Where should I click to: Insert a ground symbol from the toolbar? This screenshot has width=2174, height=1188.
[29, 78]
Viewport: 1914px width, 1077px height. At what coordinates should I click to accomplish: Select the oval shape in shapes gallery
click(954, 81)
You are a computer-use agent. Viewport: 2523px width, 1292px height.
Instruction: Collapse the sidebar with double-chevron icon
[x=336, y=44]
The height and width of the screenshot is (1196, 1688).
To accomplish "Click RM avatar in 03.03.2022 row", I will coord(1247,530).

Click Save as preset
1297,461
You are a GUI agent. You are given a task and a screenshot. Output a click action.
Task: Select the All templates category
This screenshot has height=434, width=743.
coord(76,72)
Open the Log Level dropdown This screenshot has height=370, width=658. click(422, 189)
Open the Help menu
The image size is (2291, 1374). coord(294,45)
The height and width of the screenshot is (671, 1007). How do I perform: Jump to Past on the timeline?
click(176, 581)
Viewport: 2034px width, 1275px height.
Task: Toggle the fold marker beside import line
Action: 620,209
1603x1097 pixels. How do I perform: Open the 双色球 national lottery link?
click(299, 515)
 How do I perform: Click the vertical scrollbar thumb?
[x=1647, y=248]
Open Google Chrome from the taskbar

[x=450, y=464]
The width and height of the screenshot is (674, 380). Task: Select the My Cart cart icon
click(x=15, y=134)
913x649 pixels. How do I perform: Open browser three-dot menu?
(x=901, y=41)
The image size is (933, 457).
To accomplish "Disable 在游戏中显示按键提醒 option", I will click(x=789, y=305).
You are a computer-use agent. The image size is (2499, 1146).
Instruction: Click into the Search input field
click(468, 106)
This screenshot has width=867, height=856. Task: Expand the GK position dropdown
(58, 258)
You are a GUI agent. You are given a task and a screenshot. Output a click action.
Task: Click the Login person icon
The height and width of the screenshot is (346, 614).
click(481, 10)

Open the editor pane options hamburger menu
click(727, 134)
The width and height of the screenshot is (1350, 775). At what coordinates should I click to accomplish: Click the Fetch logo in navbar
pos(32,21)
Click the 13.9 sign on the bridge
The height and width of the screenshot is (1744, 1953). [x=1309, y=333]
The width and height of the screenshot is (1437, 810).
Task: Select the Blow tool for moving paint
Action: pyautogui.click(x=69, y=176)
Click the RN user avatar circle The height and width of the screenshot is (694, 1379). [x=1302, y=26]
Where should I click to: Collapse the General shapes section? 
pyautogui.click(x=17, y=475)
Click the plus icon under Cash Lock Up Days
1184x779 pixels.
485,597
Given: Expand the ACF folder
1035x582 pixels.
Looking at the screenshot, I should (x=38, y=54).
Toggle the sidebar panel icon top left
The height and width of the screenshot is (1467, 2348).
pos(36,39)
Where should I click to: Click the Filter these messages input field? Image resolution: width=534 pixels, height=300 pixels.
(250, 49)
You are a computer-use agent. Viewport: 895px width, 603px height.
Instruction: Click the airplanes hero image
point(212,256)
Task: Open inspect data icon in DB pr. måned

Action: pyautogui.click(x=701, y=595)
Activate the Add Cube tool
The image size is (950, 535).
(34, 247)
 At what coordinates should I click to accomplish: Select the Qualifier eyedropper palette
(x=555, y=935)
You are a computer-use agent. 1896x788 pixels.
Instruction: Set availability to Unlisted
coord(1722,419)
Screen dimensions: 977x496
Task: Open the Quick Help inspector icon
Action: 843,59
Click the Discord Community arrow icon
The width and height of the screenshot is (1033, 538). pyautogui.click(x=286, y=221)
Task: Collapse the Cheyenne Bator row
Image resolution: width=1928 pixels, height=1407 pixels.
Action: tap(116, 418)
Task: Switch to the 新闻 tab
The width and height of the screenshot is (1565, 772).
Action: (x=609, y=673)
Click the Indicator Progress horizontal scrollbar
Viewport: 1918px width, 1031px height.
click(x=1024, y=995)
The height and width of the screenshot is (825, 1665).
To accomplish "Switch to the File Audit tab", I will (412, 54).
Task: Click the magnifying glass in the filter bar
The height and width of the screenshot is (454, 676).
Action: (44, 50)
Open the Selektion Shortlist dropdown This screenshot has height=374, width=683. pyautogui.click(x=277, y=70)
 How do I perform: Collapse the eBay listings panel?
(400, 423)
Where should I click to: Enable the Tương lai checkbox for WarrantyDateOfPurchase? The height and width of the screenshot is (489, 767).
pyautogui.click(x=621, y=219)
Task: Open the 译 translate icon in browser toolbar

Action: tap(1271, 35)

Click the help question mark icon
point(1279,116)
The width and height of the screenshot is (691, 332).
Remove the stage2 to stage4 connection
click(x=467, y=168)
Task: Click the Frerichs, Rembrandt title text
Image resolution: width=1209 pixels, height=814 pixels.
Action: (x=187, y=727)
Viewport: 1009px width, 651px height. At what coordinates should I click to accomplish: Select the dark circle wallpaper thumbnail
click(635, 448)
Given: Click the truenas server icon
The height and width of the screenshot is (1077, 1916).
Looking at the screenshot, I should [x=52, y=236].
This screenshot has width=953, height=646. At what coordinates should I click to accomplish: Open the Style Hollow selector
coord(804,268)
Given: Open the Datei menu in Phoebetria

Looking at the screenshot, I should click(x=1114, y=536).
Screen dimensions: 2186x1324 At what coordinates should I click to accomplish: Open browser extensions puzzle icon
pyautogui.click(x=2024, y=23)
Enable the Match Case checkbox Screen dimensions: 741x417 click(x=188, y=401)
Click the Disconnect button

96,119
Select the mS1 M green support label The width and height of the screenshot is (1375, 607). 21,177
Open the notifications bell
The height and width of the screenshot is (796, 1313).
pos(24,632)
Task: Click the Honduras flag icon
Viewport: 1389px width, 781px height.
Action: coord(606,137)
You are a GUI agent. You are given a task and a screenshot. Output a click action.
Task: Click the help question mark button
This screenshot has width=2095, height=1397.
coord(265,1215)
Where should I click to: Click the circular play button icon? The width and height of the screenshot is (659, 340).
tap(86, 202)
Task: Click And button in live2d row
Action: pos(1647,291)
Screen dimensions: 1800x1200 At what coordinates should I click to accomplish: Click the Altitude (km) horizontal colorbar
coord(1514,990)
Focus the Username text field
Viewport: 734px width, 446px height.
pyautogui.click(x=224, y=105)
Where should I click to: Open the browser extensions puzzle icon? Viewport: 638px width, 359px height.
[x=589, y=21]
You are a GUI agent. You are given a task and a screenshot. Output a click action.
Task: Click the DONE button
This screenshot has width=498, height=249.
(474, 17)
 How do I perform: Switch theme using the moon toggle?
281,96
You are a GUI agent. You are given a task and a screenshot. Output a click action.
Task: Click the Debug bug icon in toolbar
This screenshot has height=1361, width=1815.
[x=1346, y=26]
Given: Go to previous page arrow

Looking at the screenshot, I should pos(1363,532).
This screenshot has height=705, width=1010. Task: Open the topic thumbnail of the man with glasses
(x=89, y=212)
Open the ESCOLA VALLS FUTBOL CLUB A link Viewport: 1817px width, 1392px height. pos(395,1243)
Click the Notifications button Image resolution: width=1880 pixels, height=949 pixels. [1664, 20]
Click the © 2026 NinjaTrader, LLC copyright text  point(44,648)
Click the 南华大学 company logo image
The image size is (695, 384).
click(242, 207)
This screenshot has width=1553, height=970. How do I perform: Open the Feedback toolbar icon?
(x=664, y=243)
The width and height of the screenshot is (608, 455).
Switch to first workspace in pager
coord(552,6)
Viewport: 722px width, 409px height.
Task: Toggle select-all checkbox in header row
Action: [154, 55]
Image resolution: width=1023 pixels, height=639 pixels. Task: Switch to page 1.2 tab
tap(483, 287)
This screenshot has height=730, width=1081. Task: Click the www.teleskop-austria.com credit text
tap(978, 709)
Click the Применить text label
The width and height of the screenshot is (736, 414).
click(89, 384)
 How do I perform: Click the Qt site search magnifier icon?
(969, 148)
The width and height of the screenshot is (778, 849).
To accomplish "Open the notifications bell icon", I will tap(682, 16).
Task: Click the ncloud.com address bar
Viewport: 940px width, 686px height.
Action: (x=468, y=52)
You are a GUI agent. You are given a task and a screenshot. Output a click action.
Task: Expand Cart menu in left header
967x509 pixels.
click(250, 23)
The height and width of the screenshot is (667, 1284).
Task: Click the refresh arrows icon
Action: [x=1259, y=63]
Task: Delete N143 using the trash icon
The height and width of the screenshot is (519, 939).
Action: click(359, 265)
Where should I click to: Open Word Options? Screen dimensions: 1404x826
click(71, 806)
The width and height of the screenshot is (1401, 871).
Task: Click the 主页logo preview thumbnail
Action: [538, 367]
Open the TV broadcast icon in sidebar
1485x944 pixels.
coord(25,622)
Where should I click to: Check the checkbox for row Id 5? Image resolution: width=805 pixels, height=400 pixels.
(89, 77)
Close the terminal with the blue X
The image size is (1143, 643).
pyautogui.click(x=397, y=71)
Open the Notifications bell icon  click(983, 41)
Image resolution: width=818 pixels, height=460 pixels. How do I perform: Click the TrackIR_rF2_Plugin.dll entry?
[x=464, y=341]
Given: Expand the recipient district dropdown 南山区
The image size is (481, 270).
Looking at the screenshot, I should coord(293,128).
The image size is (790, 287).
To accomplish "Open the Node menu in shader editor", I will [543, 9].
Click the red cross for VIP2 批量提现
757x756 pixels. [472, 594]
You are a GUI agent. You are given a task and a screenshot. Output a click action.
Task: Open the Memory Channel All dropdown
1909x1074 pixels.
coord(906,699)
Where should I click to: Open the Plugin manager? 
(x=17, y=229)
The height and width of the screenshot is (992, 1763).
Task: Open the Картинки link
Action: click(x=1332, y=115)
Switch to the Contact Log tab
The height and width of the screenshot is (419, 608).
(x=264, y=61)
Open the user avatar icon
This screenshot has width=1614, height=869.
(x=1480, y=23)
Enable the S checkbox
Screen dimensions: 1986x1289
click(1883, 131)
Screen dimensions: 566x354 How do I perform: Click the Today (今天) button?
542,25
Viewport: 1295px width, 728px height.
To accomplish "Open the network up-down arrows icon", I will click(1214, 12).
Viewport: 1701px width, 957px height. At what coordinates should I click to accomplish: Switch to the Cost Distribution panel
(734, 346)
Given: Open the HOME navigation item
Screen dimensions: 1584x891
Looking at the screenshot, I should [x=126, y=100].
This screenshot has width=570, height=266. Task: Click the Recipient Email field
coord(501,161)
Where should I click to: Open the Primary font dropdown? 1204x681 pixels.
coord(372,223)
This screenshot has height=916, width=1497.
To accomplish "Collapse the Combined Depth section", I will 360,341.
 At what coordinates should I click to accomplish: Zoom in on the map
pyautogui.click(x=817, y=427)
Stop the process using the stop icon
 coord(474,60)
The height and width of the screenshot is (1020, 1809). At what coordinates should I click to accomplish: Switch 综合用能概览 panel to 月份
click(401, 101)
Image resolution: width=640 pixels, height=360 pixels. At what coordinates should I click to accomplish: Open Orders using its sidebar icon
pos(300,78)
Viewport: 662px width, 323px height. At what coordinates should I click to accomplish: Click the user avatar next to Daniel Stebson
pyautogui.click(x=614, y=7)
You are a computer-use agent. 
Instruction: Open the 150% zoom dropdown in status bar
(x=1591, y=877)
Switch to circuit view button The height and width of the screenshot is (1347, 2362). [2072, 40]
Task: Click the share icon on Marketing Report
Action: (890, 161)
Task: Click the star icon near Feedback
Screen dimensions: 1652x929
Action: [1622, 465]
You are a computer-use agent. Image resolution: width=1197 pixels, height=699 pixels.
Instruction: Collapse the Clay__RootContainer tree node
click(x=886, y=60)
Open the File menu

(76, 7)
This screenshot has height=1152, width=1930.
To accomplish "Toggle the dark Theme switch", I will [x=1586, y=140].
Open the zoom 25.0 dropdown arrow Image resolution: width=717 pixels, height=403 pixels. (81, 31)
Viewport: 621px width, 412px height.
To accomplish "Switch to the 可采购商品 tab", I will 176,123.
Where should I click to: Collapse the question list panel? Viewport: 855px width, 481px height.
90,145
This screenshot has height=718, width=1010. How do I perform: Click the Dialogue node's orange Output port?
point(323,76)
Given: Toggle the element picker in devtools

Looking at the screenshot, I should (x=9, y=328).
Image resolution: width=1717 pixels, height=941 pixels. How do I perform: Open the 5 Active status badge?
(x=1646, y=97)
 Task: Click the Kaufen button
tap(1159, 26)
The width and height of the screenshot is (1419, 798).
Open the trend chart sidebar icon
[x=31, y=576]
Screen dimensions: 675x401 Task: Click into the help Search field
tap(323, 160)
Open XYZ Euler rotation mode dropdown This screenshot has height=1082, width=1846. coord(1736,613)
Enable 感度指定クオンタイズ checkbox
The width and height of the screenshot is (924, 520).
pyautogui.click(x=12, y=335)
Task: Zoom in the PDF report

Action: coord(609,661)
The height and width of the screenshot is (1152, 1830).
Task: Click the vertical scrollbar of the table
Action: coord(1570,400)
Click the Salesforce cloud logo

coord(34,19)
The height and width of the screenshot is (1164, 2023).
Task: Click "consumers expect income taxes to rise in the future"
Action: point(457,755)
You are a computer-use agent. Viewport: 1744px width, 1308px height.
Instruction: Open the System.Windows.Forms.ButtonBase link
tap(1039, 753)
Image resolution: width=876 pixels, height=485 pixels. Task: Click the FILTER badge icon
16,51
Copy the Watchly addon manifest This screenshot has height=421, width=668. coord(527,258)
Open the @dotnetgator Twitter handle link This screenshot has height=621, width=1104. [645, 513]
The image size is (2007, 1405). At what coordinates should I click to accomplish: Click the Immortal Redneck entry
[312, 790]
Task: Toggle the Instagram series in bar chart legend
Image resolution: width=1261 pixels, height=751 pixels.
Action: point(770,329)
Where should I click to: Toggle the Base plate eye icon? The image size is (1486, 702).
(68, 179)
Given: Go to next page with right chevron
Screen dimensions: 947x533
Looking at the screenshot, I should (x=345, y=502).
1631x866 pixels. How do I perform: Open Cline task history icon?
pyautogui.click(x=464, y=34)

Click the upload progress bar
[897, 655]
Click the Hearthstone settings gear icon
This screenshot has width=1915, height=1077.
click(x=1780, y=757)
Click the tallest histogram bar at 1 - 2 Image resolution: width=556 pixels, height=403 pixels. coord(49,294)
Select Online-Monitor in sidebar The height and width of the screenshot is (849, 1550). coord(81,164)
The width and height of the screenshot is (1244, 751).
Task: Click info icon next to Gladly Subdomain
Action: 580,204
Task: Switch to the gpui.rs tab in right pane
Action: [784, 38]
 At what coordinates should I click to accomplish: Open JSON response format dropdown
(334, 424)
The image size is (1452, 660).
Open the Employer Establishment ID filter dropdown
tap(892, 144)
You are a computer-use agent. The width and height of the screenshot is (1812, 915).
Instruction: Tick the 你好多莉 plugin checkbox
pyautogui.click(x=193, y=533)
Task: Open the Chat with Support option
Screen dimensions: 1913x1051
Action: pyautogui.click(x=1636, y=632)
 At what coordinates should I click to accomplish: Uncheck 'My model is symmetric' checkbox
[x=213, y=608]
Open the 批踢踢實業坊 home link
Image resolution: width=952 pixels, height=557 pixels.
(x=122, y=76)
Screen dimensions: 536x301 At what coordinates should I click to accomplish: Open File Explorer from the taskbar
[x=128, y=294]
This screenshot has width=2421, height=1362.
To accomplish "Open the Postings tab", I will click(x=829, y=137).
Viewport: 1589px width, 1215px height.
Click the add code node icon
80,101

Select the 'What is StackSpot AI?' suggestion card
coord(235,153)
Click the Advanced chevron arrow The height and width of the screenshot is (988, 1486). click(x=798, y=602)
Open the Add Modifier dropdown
=====
ASSIGNED TASK ▸ Retype, exactly and in full, the lines above from the one containing "Viewport: 940px width, 686px height." through the one containing "Task: Expand Cart menu in left header".

TASK SOLUTION ▸
Viewport: 940px width, 686px height.
Action: (x=468, y=52)
You are a GUI agent. You are given a task and a screenshot. Output a click action.
Task: Expand Cart menu in left header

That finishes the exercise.